Statystycznie rzecz ujmując, urządzenia ekonomiczne zawsze cieszyły się większą popularnością niż te z segmentu premium. Tak było, jest i będzie. Rzecz polega na tym, jak dokładnie przedstawia się struktura sprzedaży, bo oczywiście producentom zależy na flagowcach szczególnie, jako że gwarantują im najwyższe marże. W tym kontekście na Samsunga czeka wiadomość niepożądana.

Prognozuje się, że w 2022 roku aż 60 proc. sprzedanych smartfonów koreańskiej marki stanowić będą najprostsze konstrukcje w cenie poniżej 200 dol. Kolejnych 10 proc. pochłonie natomiast jeszcze sprzęt w przedziale 200-300 dol., również klasyfikowany jako relatywnie podstawowy. Dopiero reszta ma przypaść modelom droższym, a pamiętajmy, przy narzuconych w niniejszym zestawieniu progach do takowych zaliczony zostaje choćby Galaxy A53 5G, czyli de facto średniak.

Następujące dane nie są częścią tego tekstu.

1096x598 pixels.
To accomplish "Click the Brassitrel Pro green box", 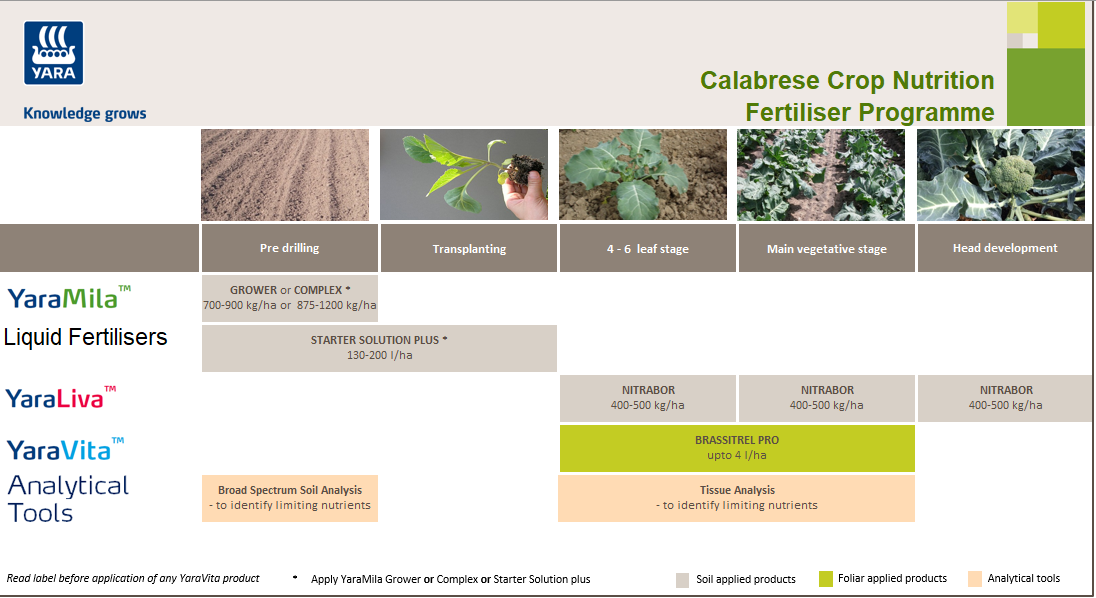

To wszystko wyliczenia, jakie zaprezentował szwajcarski holding finansowy UBS, wedle którego zainteresowanie droższymi samsungami ostatnio wyraźnie spada. Jak stwierdzono w raporcie, zjawisko to dotyczy generalnie wszystkich smartfonów z Androidem, ale u Koreańczyków jako lidera jest najbardziej dostrzegalne.

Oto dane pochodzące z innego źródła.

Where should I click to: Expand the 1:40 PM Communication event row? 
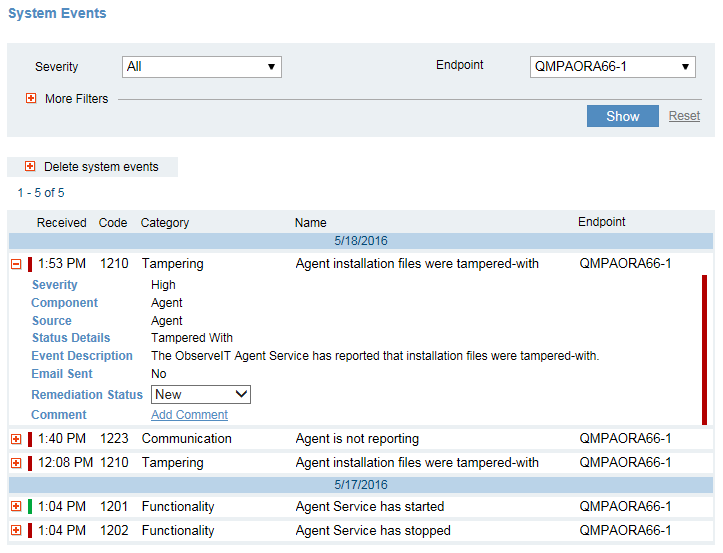(x=16, y=439)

Co podkreślono, zalew półek sklepowych tanimi smartfonami z Chin w mniemaniu analityków zdewaluował całą platformę Google. Chcąc wybrać produkt premium, ludzie mają więc sięgać po iPhone'a, bowiem ten nie budzi negatywnych konotacji. I faktycznie, jeśli ktoś miałby być beneficjentem tej zawieruchy, to jest nim właśnie Apple, raz po raz notujący kolejne spektakularne sukcesy.

Galaxy Z swoje zrobiły, ale szału nie ma

Na nieszczęście Samsunga, nic nie wskazuje na to, aby remedium stały się promowane z dużym animuszem składaki Galaxy Z. Wprawdzie po ich premierze, jak wynika z doniesień, średnia cena sprzedaży nieco wzrosła, ale i tak szacuje się, że trzeci kwartał nie należy do udanych. Według danych ujawnionych przez Reutersa, spadek zysku ze smartfonów może wynosić nawet 17 proc. rok do roku. 

Rzecz jasna, globalna recesja zdecydowanie produktom wysokomarżowym nie sprzyja. Konsument zaczyna oszczędzać i mniej pieniędzy wydaje na przyjemności – a do takich niewątpliwie należy zakup fikuśnego flagowca. Inna sprawa, że w obozie Apple spowolnienia wcale nie widać, a przynajmniej nie w takiej skali.